Notice: The reproducibility variables underlying each score are classified using an automated LLM-based pipeline, validated against a manually labeled dataset. LLM-based classification introduces uncertainty and potential bias; scores should be interpreted as estimates. Full accuracy metrics and methodology are described in Coakley et alK. L. Coakley, T. Snelleman, H. Hoos, and O. E. Gundersen, "The embrace of open science: An analysis of a decade of AI research and 56 800 conference papers," Under Review, 2026..

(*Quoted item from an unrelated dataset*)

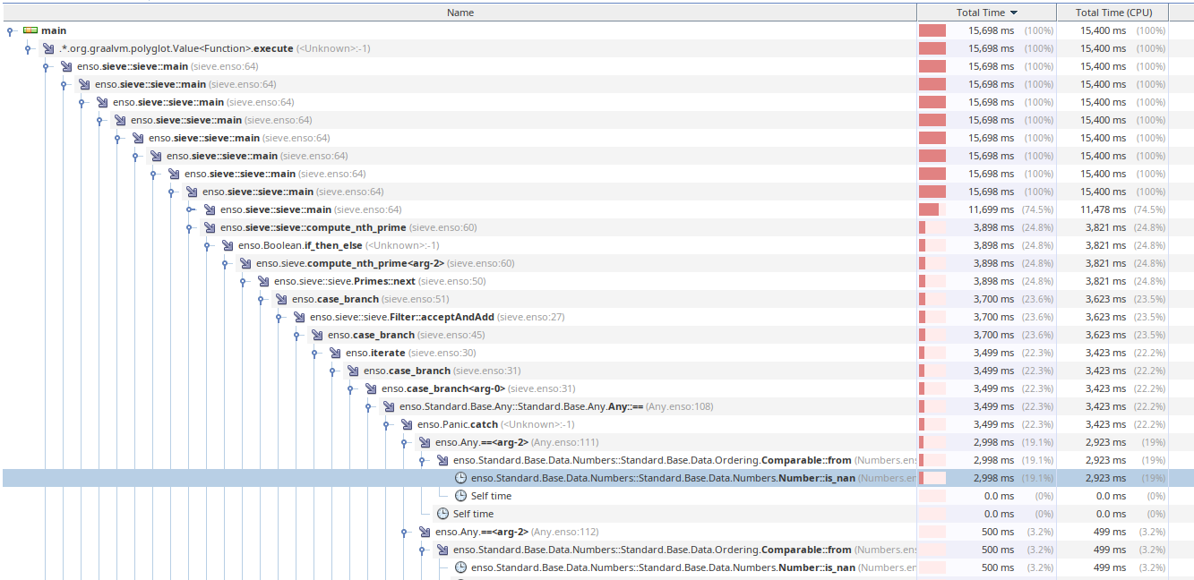Click the method icon for enso.iterate
The width and height of the screenshot is (1194, 580).
pos(334,352)
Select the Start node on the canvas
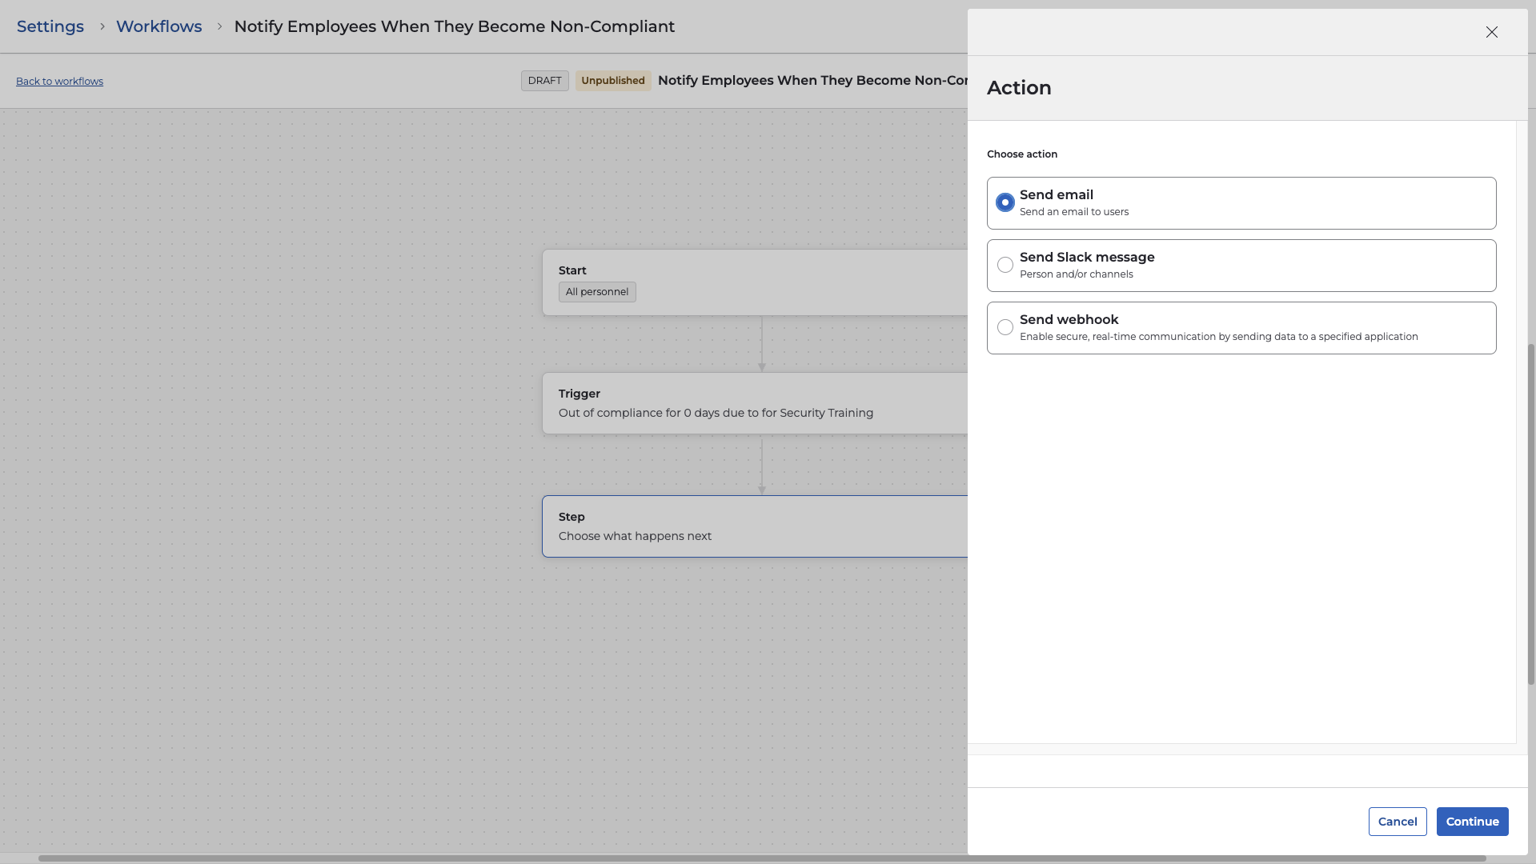This screenshot has width=1536, height=864. [752, 270]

Sketch-Flip-Merge: Mergeable Sketches for Private Distinct Counting
Authors: Jonathan Hehir, Daniel Ting, Graham Cormode
ICML 2023 | Venue PDF | LLM Run Details
| Reproducibility Variable | Result | LLM Response |
|---|---|---|
| Research Type | Experimental | Our sketches dramatically outperform existing theoretical solutions in simulations and on real-world data. We evaluate our methods on both real-world and synthetic datasets. The simulations use sketches with dimensions B = 4096, P = 24 by default, using the xx Hash64 (Collet, 2022) hash function, averaged over m = 1000 trials. |
| Researcher Affiliation | Collaboration | Jonathan Hehir 1 2 Daniel Ting 3 Graham Cormode 3 4 1Department of Statistics, Penn State University, State College, PA, USA 2Work performed while at Meta. 3Meta, Seattle, WA, USA 4University of Warwick, Coventry, UK. Correspondence to: Daniel Ting <EMAIL>. |
| Pseudocode | No | The paper presents mathematical formulas and theoretical analyses, including proofs in the appendices, but it does not contain a distinct block of pseudocode or a formally labeled algorithm. |
| Open Source Code | No | The paper does not provide any statements or links indicating that the source code for the described methodology is publicly available. |
| Open Datasets | Yes | Real data is taken from the Bitcoin Heist paper (Akcora et al., 2020), which provides a database of Bitcoin transactions to n = 2,631,095 unique addresses. The dataset is available in the UCI repository under the CC BY 4.0 license. |
| Dataset Splits | No | The paper mentions the use of synthetic and real-world datasets for evaluation, but it does not specify any training, validation, or test split percentages or counts, nor does it reference predefined splits. |
| Hardware Specification | No | The paper does not specify the particular hardware components (e.g., CPU, GPU models) used for running the experiments. |
| Software Dependencies | No | The paper mentions 'using the xx Hash64 (Collet, 2022) hash function' but does not provide version numbers for this or any other software libraries or dependencies used in the experiments. |
| Experiment Setup | Yes | The simulations use sketches with dimensions B = 4096, P = 24 by default, using the xx Hash64 (Collet, 2022) hash function, averaged over m = 1000 trials. We compare these methods against the sketch and estimator of Pagh & Stausholm (2021) implemented two ways: PS (loose) constructs sketches using MPS ε = Mp,q with p = 1/2, q = 1/(2 + ε) as prescribed in Pagh & Stausholm (2021), while PS (tight) uses the tightened Mxor ε (Definition 4.2). We compare private methods against the real-world Bitcoin Heist data over a variety of privacy budgets ε, ranging from 0.25 to 4. |